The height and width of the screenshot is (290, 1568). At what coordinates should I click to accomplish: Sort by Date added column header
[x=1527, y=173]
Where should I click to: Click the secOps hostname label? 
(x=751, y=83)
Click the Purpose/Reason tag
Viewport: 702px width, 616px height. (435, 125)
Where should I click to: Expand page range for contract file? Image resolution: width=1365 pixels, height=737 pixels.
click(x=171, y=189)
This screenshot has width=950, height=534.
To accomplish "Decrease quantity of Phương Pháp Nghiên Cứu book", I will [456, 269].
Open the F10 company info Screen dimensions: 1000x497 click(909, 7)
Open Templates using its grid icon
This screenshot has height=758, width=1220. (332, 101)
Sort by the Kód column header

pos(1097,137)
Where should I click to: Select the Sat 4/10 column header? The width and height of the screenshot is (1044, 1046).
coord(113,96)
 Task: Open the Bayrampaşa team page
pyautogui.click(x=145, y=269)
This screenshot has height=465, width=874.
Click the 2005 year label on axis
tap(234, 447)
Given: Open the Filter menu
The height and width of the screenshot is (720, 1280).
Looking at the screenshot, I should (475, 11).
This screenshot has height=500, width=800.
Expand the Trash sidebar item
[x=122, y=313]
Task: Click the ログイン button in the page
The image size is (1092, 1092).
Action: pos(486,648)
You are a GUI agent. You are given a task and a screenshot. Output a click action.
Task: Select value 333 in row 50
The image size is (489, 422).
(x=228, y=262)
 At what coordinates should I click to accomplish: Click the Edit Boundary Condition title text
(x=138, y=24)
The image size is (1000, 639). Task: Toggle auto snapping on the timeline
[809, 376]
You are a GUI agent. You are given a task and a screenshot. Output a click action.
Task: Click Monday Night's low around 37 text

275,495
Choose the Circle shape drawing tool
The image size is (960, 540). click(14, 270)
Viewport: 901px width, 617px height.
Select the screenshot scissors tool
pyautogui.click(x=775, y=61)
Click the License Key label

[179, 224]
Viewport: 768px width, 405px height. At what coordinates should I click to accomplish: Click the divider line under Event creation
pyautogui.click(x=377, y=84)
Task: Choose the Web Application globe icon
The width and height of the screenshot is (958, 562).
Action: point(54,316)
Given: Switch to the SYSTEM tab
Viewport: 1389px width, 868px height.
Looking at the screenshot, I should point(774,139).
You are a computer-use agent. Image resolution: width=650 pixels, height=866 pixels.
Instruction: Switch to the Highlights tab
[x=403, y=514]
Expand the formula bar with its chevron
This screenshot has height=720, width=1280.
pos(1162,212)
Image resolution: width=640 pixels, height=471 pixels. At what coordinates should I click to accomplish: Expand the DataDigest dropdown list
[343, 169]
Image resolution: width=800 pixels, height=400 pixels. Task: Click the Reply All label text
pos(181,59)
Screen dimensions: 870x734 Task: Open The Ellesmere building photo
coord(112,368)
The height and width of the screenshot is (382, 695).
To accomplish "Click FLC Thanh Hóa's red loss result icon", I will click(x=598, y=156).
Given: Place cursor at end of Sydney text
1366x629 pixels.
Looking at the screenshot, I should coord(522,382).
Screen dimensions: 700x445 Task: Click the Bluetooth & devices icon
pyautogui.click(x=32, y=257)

• _TRY IT_
Each line above must be retyped exactly.

• _WRITTEN RESPONSE_
The height and width of the screenshot is (290, 1568). At what coordinates should I click to accomplish: Sort by Date added column header
[x=1527, y=173]
Where should I click to: Click the secOps hostname label? 
(x=751, y=83)
Click the Purpose/Reason tag
Viewport: 702px width, 616px height. (435, 125)
Where should I click to: Expand page range for contract file? Image resolution: width=1365 pixels, height=737 pixels.
click(x=171, y=189)
This screenshot has width=950, height=534.
To accomplish "Decrease quantity of Phương Pháp Nghiên Cứu book", I will [456, 269].
Open the F10 company info Screen dimensions: 1000x497 click(909, 7)
Open Templates using its grid icon
This screenshot has height=758, width=1220. (332, 101)
Sort by the Kód column header

pos(1097,137)
Where should I click to: Select the Sat 4/10 column header? The width and height of the screenshot is (1044, 1046).
coord(113,96)
 Task: Open the Bayrampaşa team page
pyautogui.click(x=145, y=269)
This screenshot has height=465, width=874.
Click the 2005 year label on axis
tap(234, 447)
Given: Open the Filter menu
The height and width of the screenshot is (720, 1280).
Looking at the screenshot, I should (475, 11).
This screenshot has height=500, width=800.
Expand the Trash sidebar item
[x=122, y=313]
Task: Click the ログイン button in the page
The image size is (1092, 1092).
Action: pos(486,648)
You are a GUI agent. You are given a task and a screenshot. Output a click action.
Task: Select value 333 in row 50
The image size is (489, 422).
(x=228, y=262)
 At what coordinates should I click to accomplish: Click the Edit Boundary Condition title text
(x=138, y=24)
The image size is (1000, 639). Task: Toggle auto snapping on the timeline
[809, 376]
You are a GUI agent. You are given a task and a screenshot. Output a click action.
Task: Click Monday Night's low around 37 text

275,495
Choose the Circle shape drawing tool
The image size is (960, 540). click(14, 270)
Viewport: 901px width, 617px height.
Select the screenshot scissors tool
pyautogui.click(x=775, y=61)
Click the License Key label

[179, 224]
Viewport: 768px width, 405px height. At what coordinates should I click to accomplish: Click the divider line under Event creation
pyautogui.click(x=377, y=84)
Task: Choose the Web Application globe icon
The width and height of the screenshot is (958, 562).
Action: point(54,316)
Given: Switch to the SYSTEM tab
Viewport: 1389px width, 868px height.
Looking at the screenshot, I should point(774,139).
You are a computer-use agent. Image resolution: width=650 pixels, height=866 pixels.
Instruction: Switch to the Highlights tab
[x=403, y=514]
Expand the formula bar with its chevron
This screenshot has height=720, width=1280.
pos(1162,212)
Image resolution: width=640 pixels, height=471 pixels. At what coordinates should I click to accomplish: Expand the DataDigest dropdown list
[343, 169]
Image resolution: width=800 pixels, height=400 pixels. Task: Click the Reply All label text
pos(181,59)
Screen dimensions: 870x734 Task: Open The Ellesmere building photo
coord(112,368)
The height and width of the screenshot is (382, 695).
To accomplish "Click FLC Thanh Hóa's red loss result icon", I will click(x=598, y=156).
Given: Place cursor at end of Sydney text
1366x629 pixels.
Looking at the screenshot, I should coord(522,382).
Screen dimensions: 700x445 Task: Click the Bluetooth & devices icon
pyautogui.click(x=32, y=257)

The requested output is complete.